Read more about President Of The United Nations General Assembly: Election, Reform, List of Presidents
Famous quotes containing the words president of the, president of, president, united, nations, general and/or assembly:
“The President of the United States ... should strive to be always mindful of the fact that he serves his party best who serves his country best.”
—Rutherford Birchard Hayes (18221893)
“We must choose. Be a child of the past with all its crudities and imperfections, its failures and defeats, or a child of the future, the future of symmetry and ultimate success.”
—Frances E. Willard 18391898, U.S. president of the Womens Christian Temperance Union 1879-1891, author, activist. The Womans Magazine, pp. 137-40 (January 1887)
“The President has apples on the table
And barefoot servants round him, who adjust
The curtains to a metaphysical t
And the banners of the nation flutter, burst
On the flag-poles in a red-blue dazzle, whack
At the halyards.”
—Wallace Stevens (18791955)
“There was no speculation so promising, or at the same time so praisworthy, as the United Metropolitan Improved Hot Muffin and Crumpet Baking and Punctual Delivery Company.”
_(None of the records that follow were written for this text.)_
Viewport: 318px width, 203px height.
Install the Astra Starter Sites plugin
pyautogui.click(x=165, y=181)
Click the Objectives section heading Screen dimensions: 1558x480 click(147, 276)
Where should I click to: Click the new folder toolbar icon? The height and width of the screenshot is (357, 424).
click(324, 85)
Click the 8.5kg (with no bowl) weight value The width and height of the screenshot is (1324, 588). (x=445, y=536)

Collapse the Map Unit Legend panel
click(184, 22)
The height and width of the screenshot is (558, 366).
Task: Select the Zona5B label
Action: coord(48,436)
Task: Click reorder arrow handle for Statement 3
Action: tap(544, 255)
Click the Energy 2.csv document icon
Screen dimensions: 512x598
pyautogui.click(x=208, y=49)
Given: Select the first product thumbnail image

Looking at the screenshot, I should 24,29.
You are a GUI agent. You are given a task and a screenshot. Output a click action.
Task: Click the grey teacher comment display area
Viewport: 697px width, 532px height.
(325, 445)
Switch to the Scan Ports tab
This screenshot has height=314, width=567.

—Charles Dickens (18121870)
“Logicians may reason about abstractions. But the great mass of men must have images. The strong tendency of the multitude in all ages and nations to idolatry can be explained on no other principle.”
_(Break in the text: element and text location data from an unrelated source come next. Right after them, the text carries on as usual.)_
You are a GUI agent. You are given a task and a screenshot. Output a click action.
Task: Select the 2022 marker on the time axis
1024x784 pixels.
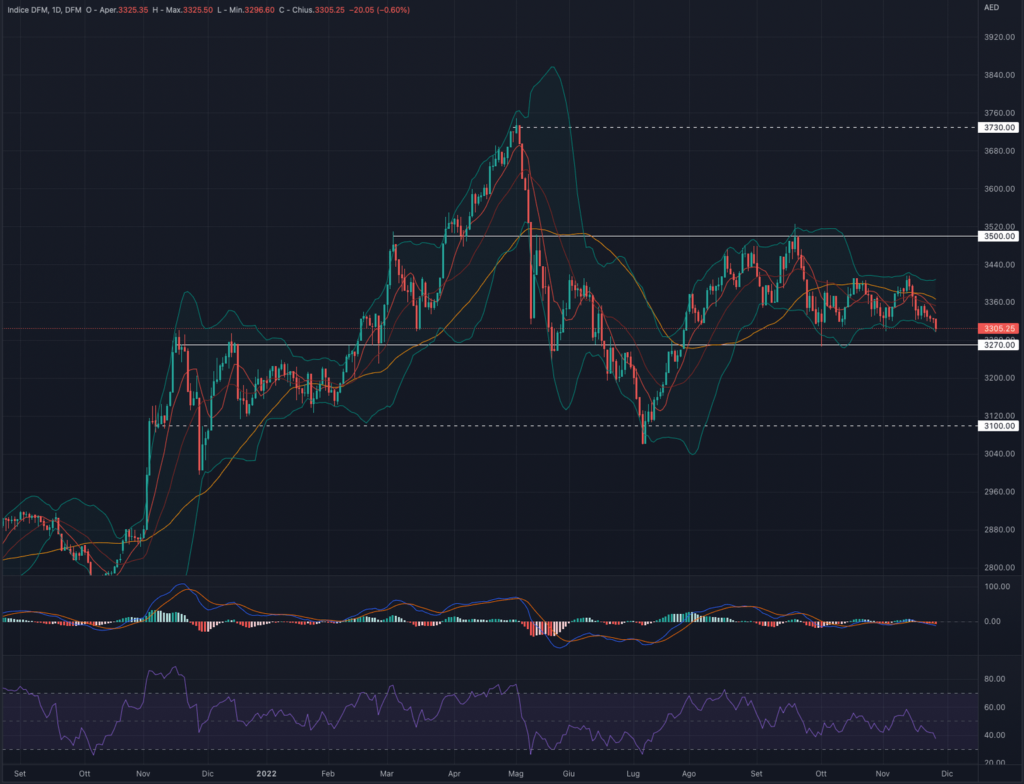266,774
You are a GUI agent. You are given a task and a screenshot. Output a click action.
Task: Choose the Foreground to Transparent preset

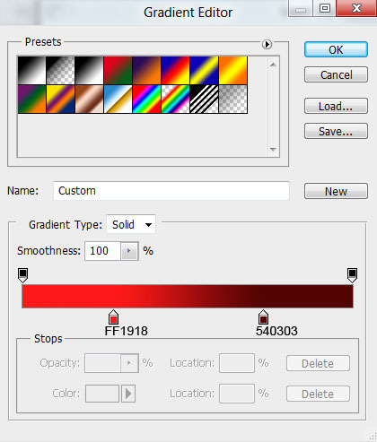[60, 70]
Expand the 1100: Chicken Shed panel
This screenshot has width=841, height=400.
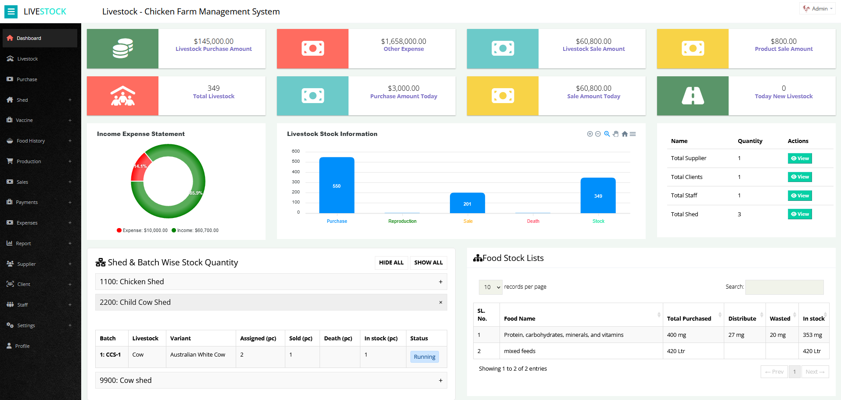(x=441, y=282)
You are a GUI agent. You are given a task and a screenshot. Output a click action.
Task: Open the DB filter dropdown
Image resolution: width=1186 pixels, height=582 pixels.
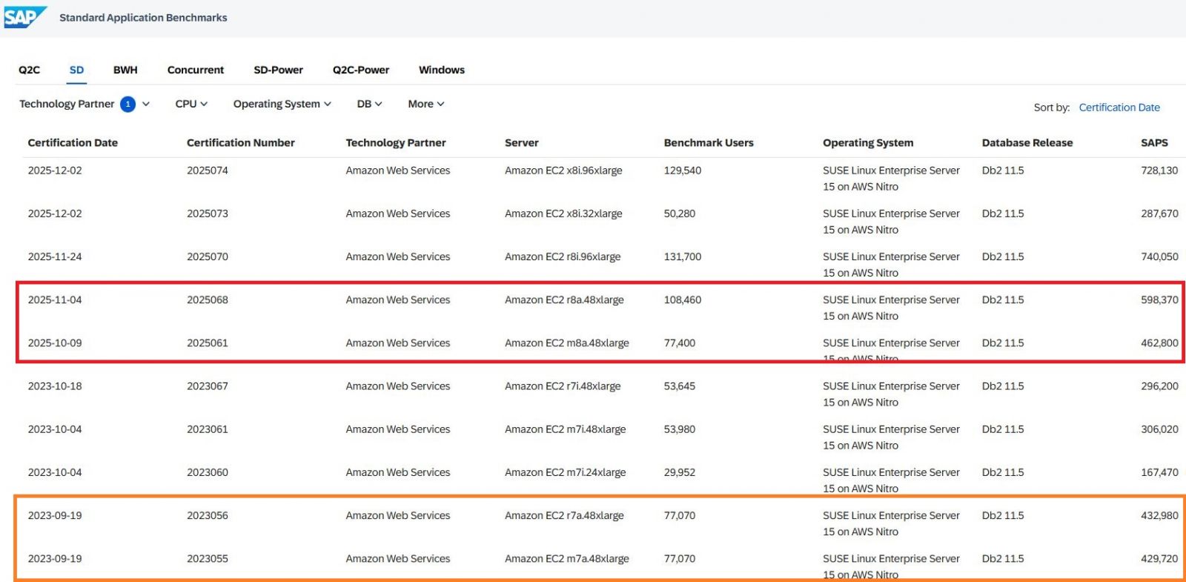click(369, 105)
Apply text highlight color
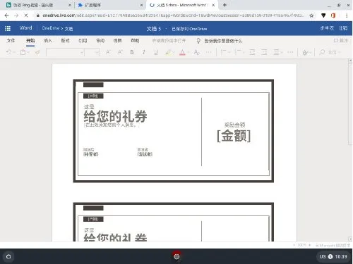353x264 pixels. coord(168,52)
—Thomas Babington Macaulay (18001859)
“The conclusion suggested by these arguments might be called the paradox of theorizing. It asserts that if the terms and the general principles of a scientific theory serve their purpose, i. e., if they establish the definite connections among observable phenomena, then they can be dispensed with since any chain of laws and interpretive statements establishing such a connection should then be replaceable by a law which directly links observational antecedents to observational consequents.”
—C.G. (Carl Gustav)
“Our assembly being now formed not by ourselves but by the goodwill and sprightly imagination of our readers, we have nothing to do but to draw up the curtain ... and to discover our chief personage on the stage.”